Bio: Hunt-Foster is the Monument Paleontologist and Museum Curator at Dinosaur National Monument. She holds a Master of Science in Geology (emphasizing in Vertebrate Paleontology) from Texas Tech University, and has a Bachelor’s of Science in Earth Science from the University of Arkansas. Her current research includes Early Cretaceous ornithomimosaurs from North America, the Upper Cretaceous Williams Fork Formation paleofauna of western Colorado and eastern Utah, the ichnofauna of the lower-middle Jurassic rocks of eastern Utah.
November 21, 2022
Jingmai O’Connor, Ph.D., Associate Curator of Fossil Reptiles, Chicago Field Museum of Natural History
The Evolution of Dinosaurian Flight
Talk Description: How scientists discovered that birds are flying dinosaurs... but not the only dinosaurs that evolved flight!

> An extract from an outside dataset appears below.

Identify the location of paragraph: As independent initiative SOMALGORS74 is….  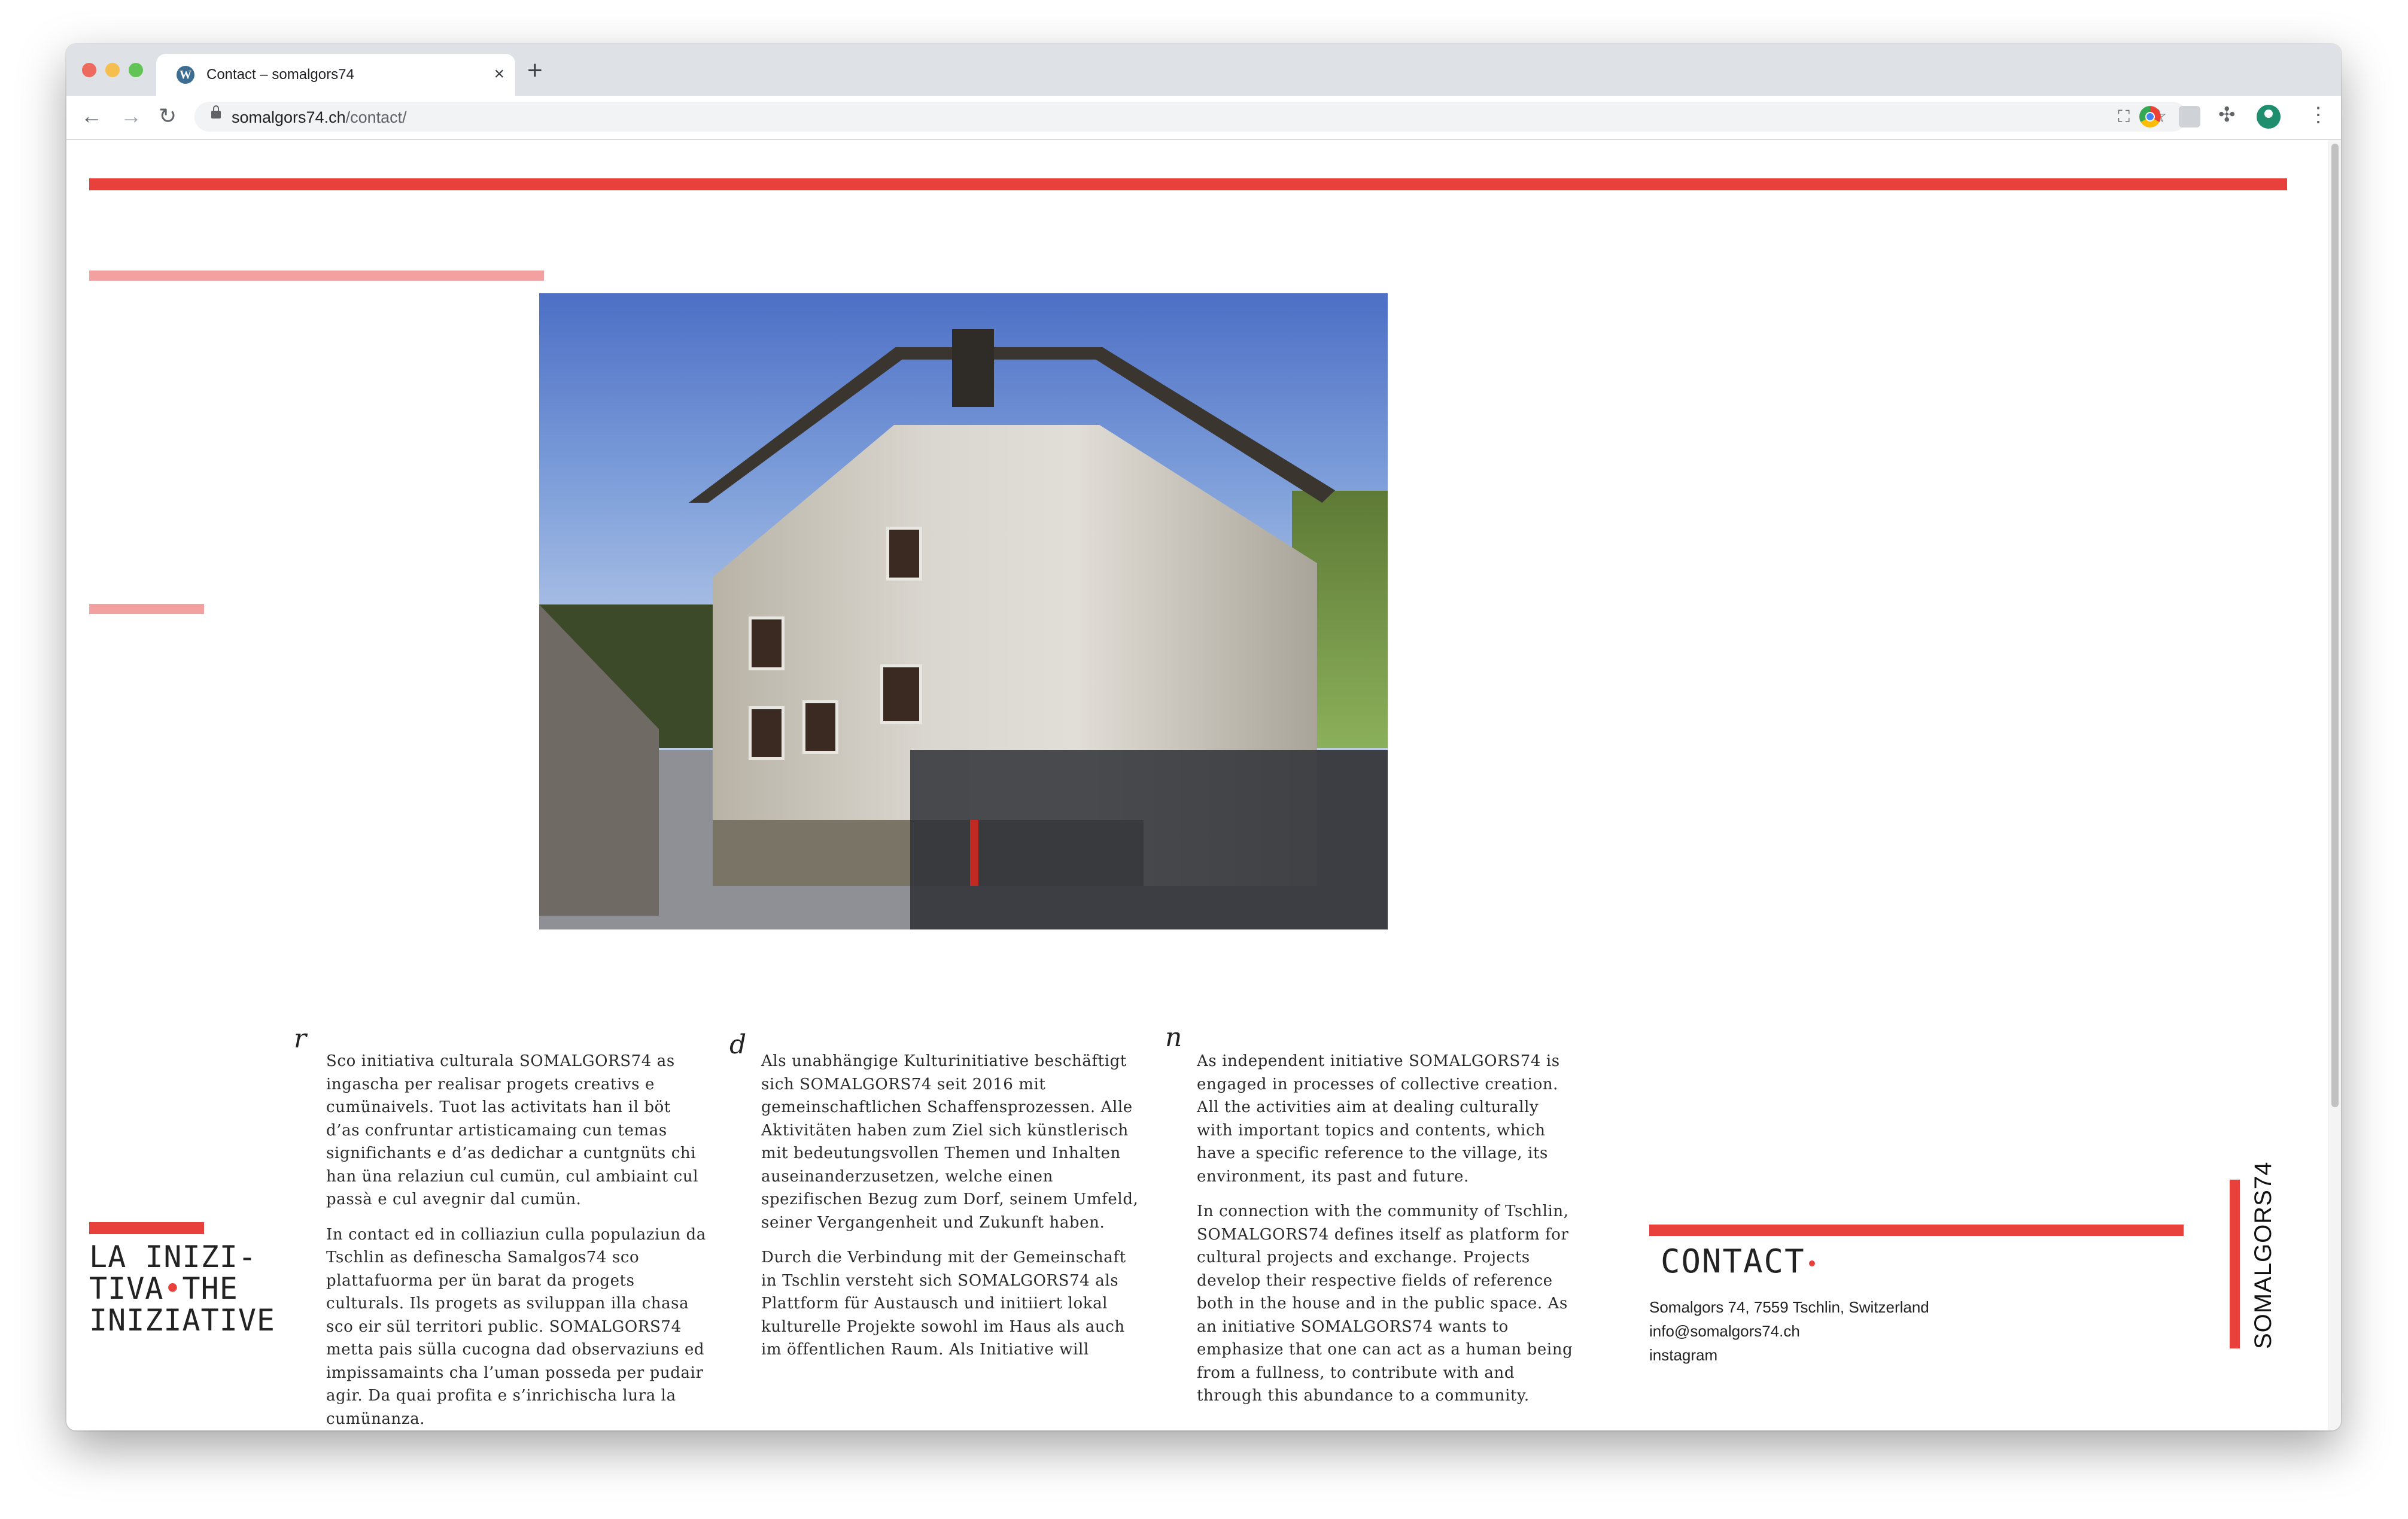
(1378, 1119).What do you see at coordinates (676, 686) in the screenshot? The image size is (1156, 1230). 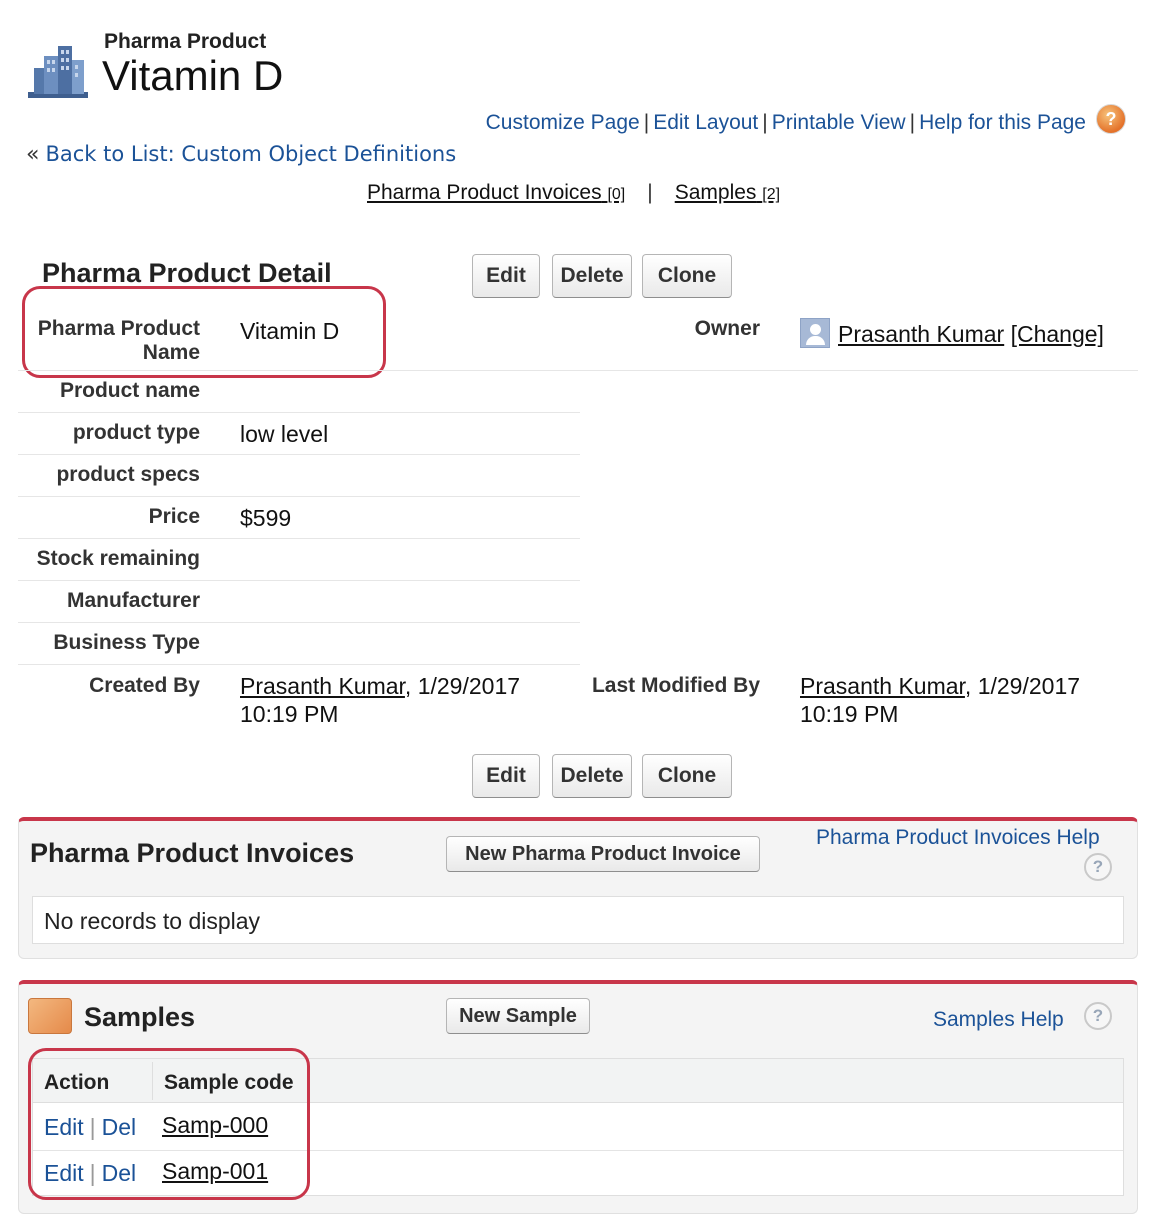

Bio: O’Connor’s research focuses on the Mesozoic evolution of birds and other flying dinosaurs. In particular, she is interested in understanding how early birds evolved into the incredibly specialized animals we see around us today.
November 28, 2022
Tom Williamson, Ph.D., Curator of Paleontology, New Mexico Museum of Natural History and Science
The Demise of the Dinosaurs – the End Cretaceous Mass Extinction
Talk Description: The Cretaceous came to an end with a really, really bad day. A mountain traveling at 50,000 miles an hour slammed into the Yucatan.
Bio: Williamson is a curator of paleontology at the New Mexico Museum of Natural History and Science in Albuquerque. His research has focused on the geologic and paleontologic record crossing the K-Pg boundary in the San Juan Basin of northwestern New Mexico, especially looking at the rise of mammals in the early Paleocene.